Abban J.A. ( as he then was) said:  (page 714):

            “An interim injunction, like all equitable remedies, is discretionary and

              normally where there is a legal right which can be asserted either at law

              or in equity, the court has a discretion to grant an injunction in protection

              of that right.  Indeed the court’s jurisdiction to grant an injunction is

              practically unlimited and would be exercised in any case in which it is

              right or just to do so, having regard to “settled legal reasons or principles.”

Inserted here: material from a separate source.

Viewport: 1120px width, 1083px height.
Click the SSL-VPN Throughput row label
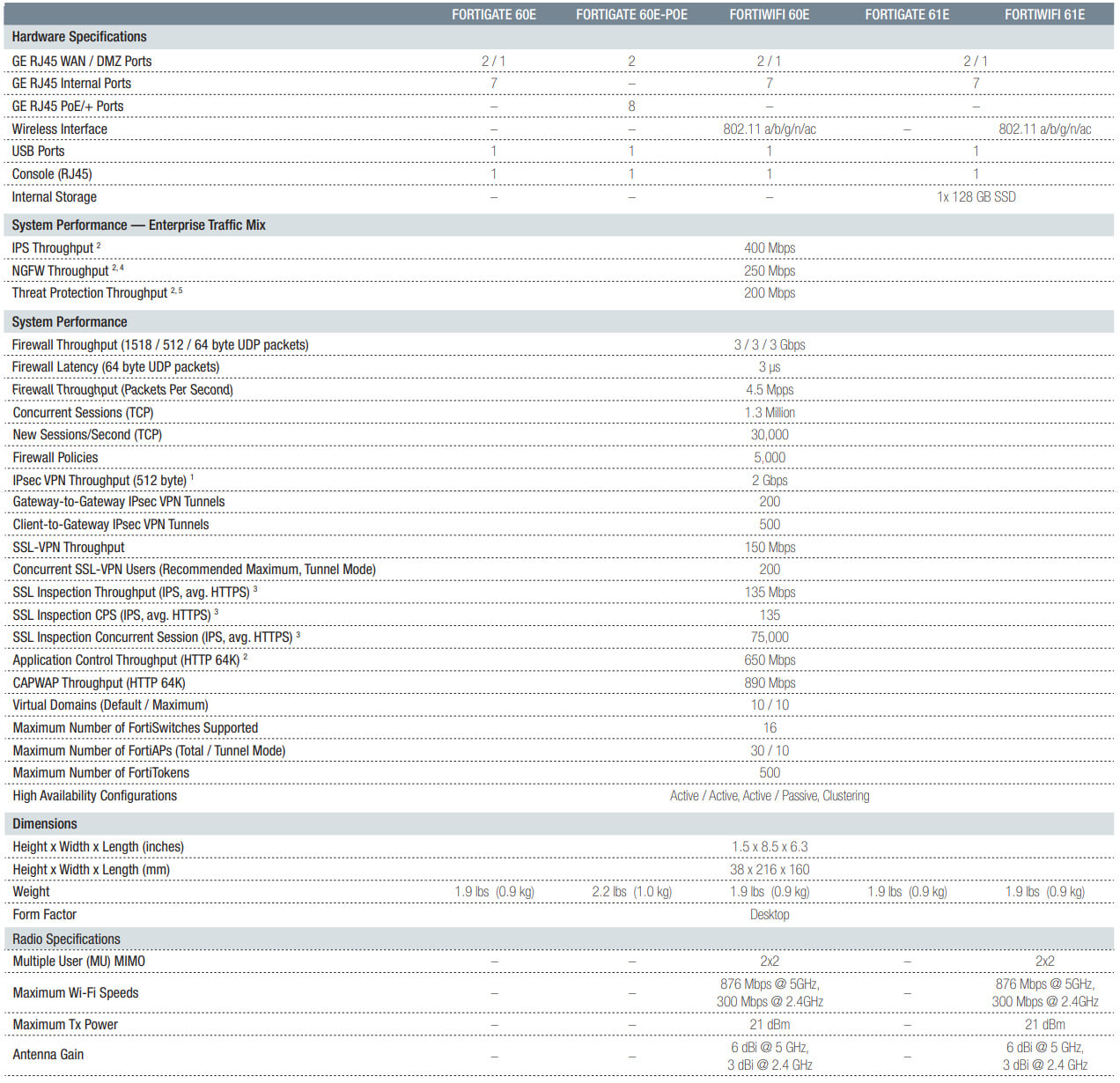coord(69,548)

            But the Court of Appeal has power to interfere with a trial court’s exercise of discretion, where the trial court has applied the wrong principles, or has reached a wrong conclusion which would work injustice between the parties, or where the trial judge has

misapprehended the evidence in the exercise of his discretion.

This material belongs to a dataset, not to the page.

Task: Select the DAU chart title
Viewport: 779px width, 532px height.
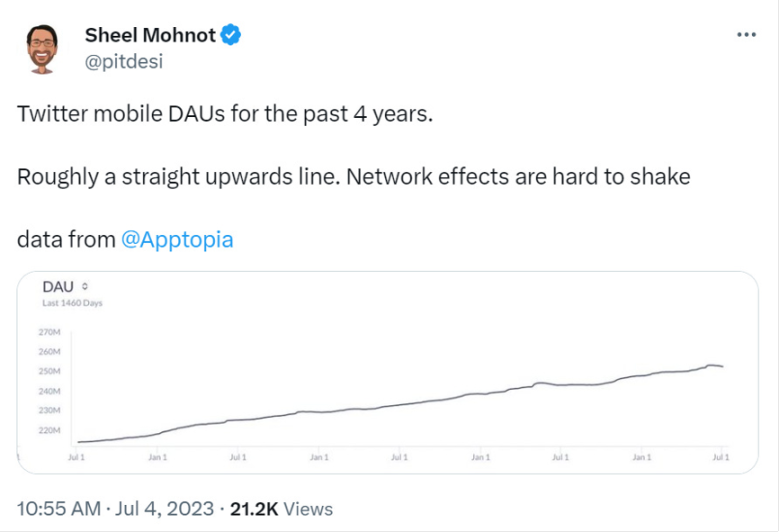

            Thus, in the case:

            YEBOA & OR. V. BOFOUR [1971] 2 GLR 199 (CA) at page 221 AZU CRABBE JA as he then was, said:

            “The Court of Appeal will not interfere with the exercise of that discretion

             unless it is satisfied that the Judge applied a wrong principle or can be

              said to have reached a conclusion which would work a manifest injustice

              between the parties.”

              And in the case:

              TRABOULSI & CO.

                    V

            PETERSON ZOCHONIS & CO. LTD. [1973] 1 GLR 133 (CA) per Azu Crabbe (JA) as he then was. Azu Crabbe said (page 139 paragraph 2):

            “…Where a Judge of first instance misapprehends the evidence in the

              exercise of his discretion, this will be sufficient justification for

              interference by the appellate court…”

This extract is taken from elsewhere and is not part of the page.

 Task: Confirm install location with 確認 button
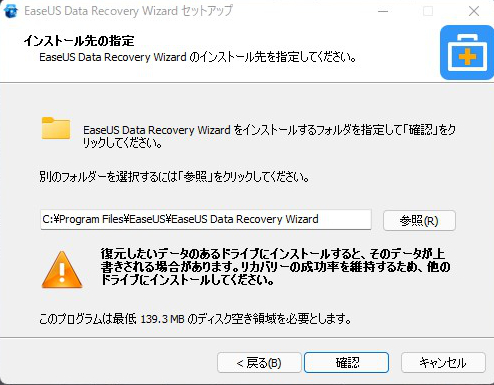pos(347,363)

            Now, did the learned trial Judge in this appeal, apply the right principles, in the exercise of his discretion, in granting the order of injunction?  Or simply, was the learned Judge right in granting the order of Interim Injunction against the appellant?

            In the off-quoted case of:

            VANDERPUYE V. NARTEY [1977] 1 GLR 428 (CA) per Amissah (JA) there was, an application for an order for interim preservation of property.  The Court of Appeal there held that the principle governing the granting or refusal of application for injunction is:

            [quote – page 432]:

            “Whether on the face of the affidavits there is the need to preserve the

               status quo in order to avoid irreparable damage to the applicant and

               provided his claim is not frivolous or vexatious.”

            The court continued at the same page as follows:

            “The question for consideration in that regard revolves itself into

              whether on balance greater harm would be done by the refusal to grant

               the application than not.  It is not whether a prima facie case however

               qualified and with whatever epithet, has been made.”

            It is clear from this case, that where a Judge is seised with an application for the preservation of property, the Judge’s first duty is to determine whether the applicant’s case is not “frivolous or vexatious.:

            Indeed, in

VANDERPUYE V. NARTEY, the court did engage in this exercise as follows:

[quote – at page 432 of that case]:

            “Is the appellant’s action frivolous or vexatious?  We do not think so

              from a reading of the record.  Is the claim for relief sustainable in the

              light of the papers submitted?  Here is a case in which the pleadings,

              affidavits, disclose evidence in support of the appellant’s contention

              that the properties in preservation of which he asks for the appointment

              of manager pending the determination of the action are part of the

              estate left to him by his father.  There is further evidence that some

              properties which had at some time been held out by the respondent as part

              of the estate had been disposed of.  No account has been given of the

              administration by the respondent although one has been called for by the

              appellant for years.  That there is such evidence, cannot be denied.  True

              the respondent explains it.  But then at this point there is established

              the requirement of the seriousness of the claim.”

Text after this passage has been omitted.